Hypoparathyroidism is the most common cause of hypocalcemia. Intense exercise, an inadequate amount of calcium or vitamin D in one's diet, irregular phosphate or magnesium levels, a calcium or phosphate infusion, and infection can also lead to hypocalcemia. Some medications are known to cause low calcium levels as well. Hypocalcemia can also develop due to kidney disease, constipation, diarrhea, and other gastrointestinal diseases that inhibit the body from properly absorbing calcium.

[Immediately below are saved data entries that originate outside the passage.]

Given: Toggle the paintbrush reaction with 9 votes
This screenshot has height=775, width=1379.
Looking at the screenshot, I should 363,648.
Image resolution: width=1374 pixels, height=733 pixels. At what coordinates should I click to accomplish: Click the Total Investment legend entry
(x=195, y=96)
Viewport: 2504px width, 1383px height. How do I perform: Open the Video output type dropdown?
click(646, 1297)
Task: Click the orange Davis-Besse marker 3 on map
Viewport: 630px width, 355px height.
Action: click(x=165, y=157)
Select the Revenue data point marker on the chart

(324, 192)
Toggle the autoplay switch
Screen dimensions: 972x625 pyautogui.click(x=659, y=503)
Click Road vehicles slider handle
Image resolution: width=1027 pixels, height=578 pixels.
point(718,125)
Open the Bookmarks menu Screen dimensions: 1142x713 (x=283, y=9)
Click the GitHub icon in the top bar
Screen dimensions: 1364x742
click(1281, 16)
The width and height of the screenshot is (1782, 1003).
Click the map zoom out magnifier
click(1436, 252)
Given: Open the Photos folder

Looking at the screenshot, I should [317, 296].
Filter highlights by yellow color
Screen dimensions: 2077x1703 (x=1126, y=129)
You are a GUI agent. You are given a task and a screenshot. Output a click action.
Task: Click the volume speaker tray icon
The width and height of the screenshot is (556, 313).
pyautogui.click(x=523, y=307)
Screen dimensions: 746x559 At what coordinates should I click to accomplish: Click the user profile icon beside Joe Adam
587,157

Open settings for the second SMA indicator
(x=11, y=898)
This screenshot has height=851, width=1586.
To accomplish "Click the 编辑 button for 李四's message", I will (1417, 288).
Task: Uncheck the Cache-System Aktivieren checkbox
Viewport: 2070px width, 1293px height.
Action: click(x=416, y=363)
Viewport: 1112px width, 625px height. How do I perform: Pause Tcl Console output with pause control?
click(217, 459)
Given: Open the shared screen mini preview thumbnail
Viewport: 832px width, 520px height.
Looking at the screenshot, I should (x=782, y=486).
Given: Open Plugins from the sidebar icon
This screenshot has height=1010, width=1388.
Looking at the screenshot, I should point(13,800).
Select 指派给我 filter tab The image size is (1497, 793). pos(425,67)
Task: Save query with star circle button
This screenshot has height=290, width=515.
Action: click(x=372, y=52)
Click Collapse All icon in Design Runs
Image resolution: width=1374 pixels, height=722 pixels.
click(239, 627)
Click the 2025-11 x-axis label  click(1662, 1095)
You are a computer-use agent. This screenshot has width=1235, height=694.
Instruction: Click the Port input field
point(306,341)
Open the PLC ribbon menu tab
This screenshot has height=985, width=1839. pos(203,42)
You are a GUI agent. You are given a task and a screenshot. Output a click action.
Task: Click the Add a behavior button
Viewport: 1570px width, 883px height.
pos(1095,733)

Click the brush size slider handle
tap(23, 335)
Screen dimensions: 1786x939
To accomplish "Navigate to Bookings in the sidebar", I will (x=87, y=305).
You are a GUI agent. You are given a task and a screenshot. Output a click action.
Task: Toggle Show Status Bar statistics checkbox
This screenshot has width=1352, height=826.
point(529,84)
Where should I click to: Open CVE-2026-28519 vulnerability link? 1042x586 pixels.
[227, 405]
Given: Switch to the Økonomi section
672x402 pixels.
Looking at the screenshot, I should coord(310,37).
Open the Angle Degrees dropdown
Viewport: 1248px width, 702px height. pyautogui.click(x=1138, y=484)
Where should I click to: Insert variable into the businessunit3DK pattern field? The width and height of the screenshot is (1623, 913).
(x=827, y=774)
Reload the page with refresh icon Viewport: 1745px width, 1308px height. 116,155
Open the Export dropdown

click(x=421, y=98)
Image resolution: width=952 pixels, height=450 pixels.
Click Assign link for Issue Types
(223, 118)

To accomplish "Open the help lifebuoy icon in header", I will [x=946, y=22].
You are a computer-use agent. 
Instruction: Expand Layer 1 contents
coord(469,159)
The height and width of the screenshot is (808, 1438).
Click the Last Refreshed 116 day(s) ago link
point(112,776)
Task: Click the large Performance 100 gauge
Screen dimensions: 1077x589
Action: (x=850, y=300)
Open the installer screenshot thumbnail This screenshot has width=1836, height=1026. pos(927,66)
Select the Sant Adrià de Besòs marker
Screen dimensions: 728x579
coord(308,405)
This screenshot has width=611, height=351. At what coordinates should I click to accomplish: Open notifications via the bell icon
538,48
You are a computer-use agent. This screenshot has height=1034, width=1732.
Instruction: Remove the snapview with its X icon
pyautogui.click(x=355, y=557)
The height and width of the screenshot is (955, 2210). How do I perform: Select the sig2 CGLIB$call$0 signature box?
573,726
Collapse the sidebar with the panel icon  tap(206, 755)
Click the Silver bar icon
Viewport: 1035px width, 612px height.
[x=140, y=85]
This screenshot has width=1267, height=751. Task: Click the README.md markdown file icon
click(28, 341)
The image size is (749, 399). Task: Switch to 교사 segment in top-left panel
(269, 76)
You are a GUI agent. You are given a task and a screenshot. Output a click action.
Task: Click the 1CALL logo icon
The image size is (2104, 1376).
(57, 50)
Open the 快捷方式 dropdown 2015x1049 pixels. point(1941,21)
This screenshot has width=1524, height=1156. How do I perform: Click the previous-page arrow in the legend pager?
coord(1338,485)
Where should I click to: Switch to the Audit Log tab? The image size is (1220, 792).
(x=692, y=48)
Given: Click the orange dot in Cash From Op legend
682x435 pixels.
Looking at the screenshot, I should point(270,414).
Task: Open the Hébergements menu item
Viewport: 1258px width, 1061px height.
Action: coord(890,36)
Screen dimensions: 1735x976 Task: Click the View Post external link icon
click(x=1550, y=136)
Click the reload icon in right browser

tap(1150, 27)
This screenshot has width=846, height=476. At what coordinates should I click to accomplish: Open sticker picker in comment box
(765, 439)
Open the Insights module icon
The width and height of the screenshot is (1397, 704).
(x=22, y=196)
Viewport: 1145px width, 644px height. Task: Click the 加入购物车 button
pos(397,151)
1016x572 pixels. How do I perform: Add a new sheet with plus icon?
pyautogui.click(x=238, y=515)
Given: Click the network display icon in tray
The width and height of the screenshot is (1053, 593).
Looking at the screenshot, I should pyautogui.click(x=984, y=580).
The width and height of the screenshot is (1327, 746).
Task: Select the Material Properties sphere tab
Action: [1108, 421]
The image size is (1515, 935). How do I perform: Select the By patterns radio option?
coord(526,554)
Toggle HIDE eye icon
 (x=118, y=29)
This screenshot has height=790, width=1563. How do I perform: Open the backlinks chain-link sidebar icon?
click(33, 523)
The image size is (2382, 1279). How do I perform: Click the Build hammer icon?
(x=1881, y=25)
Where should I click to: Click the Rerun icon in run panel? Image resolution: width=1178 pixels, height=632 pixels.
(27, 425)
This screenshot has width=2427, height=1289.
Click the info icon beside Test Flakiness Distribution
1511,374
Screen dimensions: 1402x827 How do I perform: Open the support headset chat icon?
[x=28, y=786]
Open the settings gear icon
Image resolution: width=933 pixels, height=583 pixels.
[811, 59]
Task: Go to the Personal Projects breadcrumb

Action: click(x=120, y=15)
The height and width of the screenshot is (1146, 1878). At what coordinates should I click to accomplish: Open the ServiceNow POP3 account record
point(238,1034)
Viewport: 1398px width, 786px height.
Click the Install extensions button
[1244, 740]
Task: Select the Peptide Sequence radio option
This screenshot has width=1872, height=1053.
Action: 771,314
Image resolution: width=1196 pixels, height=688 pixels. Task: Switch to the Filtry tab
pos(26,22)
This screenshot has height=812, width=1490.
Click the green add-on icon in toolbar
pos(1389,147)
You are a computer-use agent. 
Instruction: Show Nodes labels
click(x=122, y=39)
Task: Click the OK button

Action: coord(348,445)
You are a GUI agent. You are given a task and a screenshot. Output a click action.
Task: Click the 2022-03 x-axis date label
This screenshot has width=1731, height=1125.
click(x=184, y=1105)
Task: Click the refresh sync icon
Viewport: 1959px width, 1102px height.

Hypoparathyroidism occurs when the body produces an abnormally low amount of parathyroid hormone (PTH). PTH is responsible for maintaining a balance of phosphorus and calcium in the body. An inadequate amount of PTH results in a high level of phosphorus and a low level of calcium in the body. Symptoms of hypoparathyroidism include fatigue, painful menstruation, depression or anxiety, burning or tingling in the lips, fingertips, and toes, muscle aches and cramps, twitching, dry skin, brittle nails, and patchy hair loss.
A blood test can determine how much calcium is present in the blood. If concerned, a doctor may also conduct a physical and mental exam to look for signs, looking at the patient's skin, hair, and muscles. A mental health exam can determine if someone is experiencing confusion, hallucinations, dementia, seizures, and mood changes. A physician may also look for the presence of Chvostek's and Trousseau's signs; Chvostek's presents as a twitching response when a specific set of facial nerves is tapped, and Trousseau's sign shows up as spasms in the hands and feet that result when tissues are receiving too little blood flow. Both signs are associated with low calcium levels.
The safest and most effective treatment is adding more calcium to one's diet. You might find that Calcium supplements are beneficial. However, people should always consult their doctors regarding how much calcium they need before beginning a calcium supplement. Too much calcium raises one's risk for kidney stones, cardiovascular disease, and other health issues. Calcium injections can treat individuals with severe hypocalcemia or when dietary calcium supplementation is not enough.
People with this condition can often treat their condition by adding foods rich in calcium, vitamin D, or magnesium to one's diet. Calcium-rich foods include broccoli, dairy products, such as cheese, milk, and yogurt, beans, figs, fortified cereals, tofu, spinach, and soy milk. Fatty fish, such as salmon, mackerel, and tuna, egg yolks, cheese, and foods fortified with vitamin D, such as soy milk, cereals, and orange juice are good sources of vitamin D. Magnesium levels can be improved by eating avocados, Brazil nuts, almonds, cashews, tofu, legumes, pumpkin seeds, halibut, salmon, mustard greens, kale, and bananas.
This condition is often resolved on its own. However, those with chronic hypocalcemia may need to supplement their diets with calcium-rich foods or supplements for the rest of their lives. Vitamin D and magnesium supplements may also be necessary. With proper treatment, most people can manage the condition and avoid complications.